At least one team has gathered the pieces to build an electronic circuit that does all the heavy lifting — thinking, learning and updating weights — with physics. “We’ve been able to close the loop for a small system,” said Sam Dillavou, a physicist at the University of Pennsylvania.

The goal for Dillavou and his collaborators is to emulate the brain, a literal smart substance: a relatively uniform system that learns without any single structure calling the shots. “Every neuron is doing its own thing,” he said.

To this end, they built a self-learning circuit, in which variable resistors act as the synaptic weights and neurons are the voltages measured between the resistors. To classify a given input, it translates the data into voltages that are applied to a few nodes. Electric current courses through the circuit, seeking the paths that dissipate the least energy and changing the voltages as it stabilizes. The answer is the voltage at specified output nodes.

Their major innovation came in the ever-challenging learning step, for which they devised a scheme similar to equilibrium propagation called coupled learning. As one circuit takes in data and “thinks up” a guess, an identical second circuit starts with the correct answer and incorporates it into its behavior. Finally, electronics connecting each pair of resistors automatically compare their values and adjust them to achieve a “smarter” configuration.
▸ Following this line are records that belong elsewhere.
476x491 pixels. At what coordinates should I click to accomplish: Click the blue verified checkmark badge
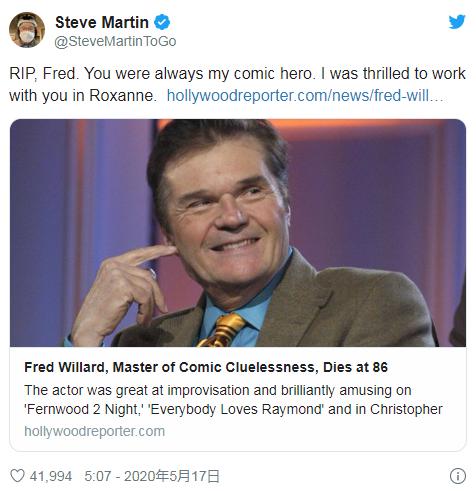click(x=162, y=22)
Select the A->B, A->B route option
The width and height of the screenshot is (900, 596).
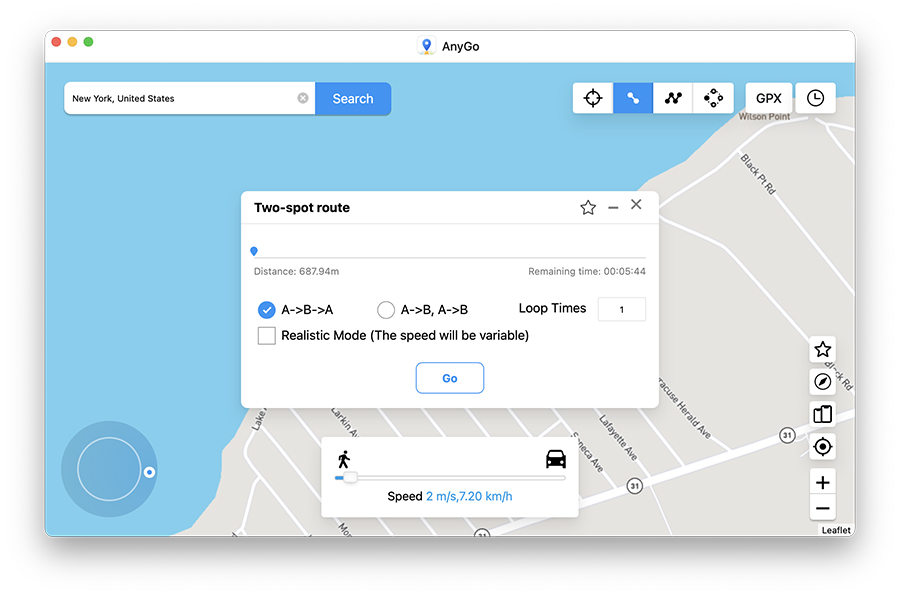[386, 310]
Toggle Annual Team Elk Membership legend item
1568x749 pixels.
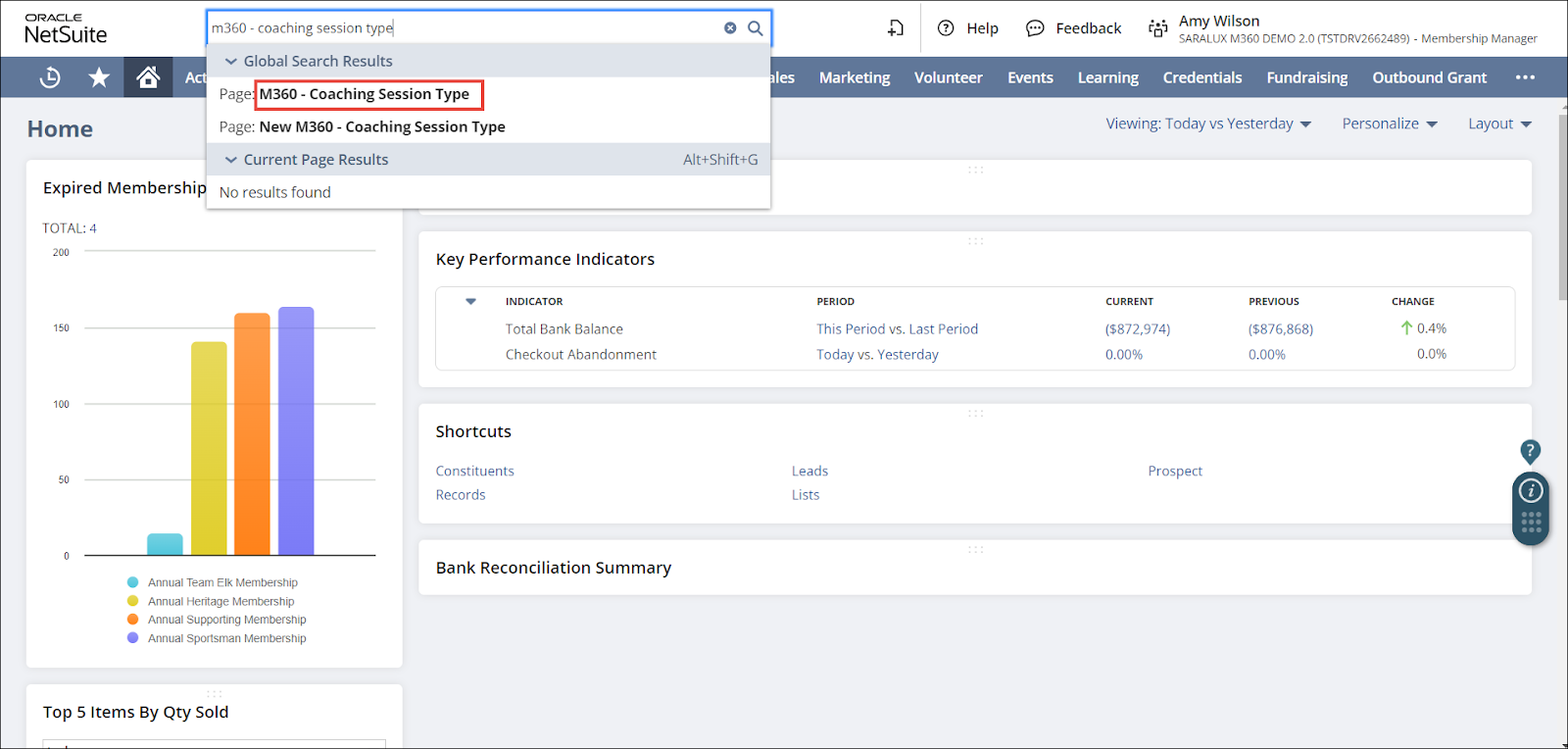[x=222, y=582]
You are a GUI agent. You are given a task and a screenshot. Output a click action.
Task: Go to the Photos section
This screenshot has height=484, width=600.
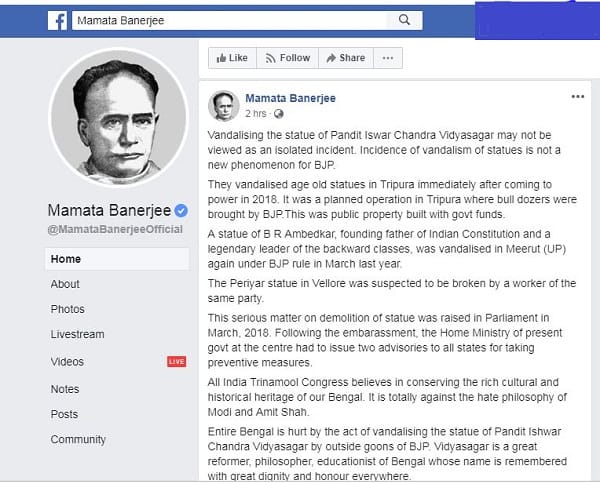[x=67, y=309]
The group described their rudimentary circuit in a preprint last summer, showing that it could learn to distinguish three types of flowers with 95% accuracy. Now they’re working on a faster, more capable device.

Even that upgrade won’t come close to beating a state-of-the-art silicon chip. But the physicists building these systems suspect that digital neural networks — as mighty as they seem today — will eventually appear slow and inadequate next to their analog cousins. Digital neural networks can only scale up so much before getting bogged down by excessive computation, but bigger physical networks need not do anything but be themselves.

“It’s such a big, fast-moving and varied field that I find it hard to believe that there won’t be some pretty powerful computers made with these principles,” Dillavou said.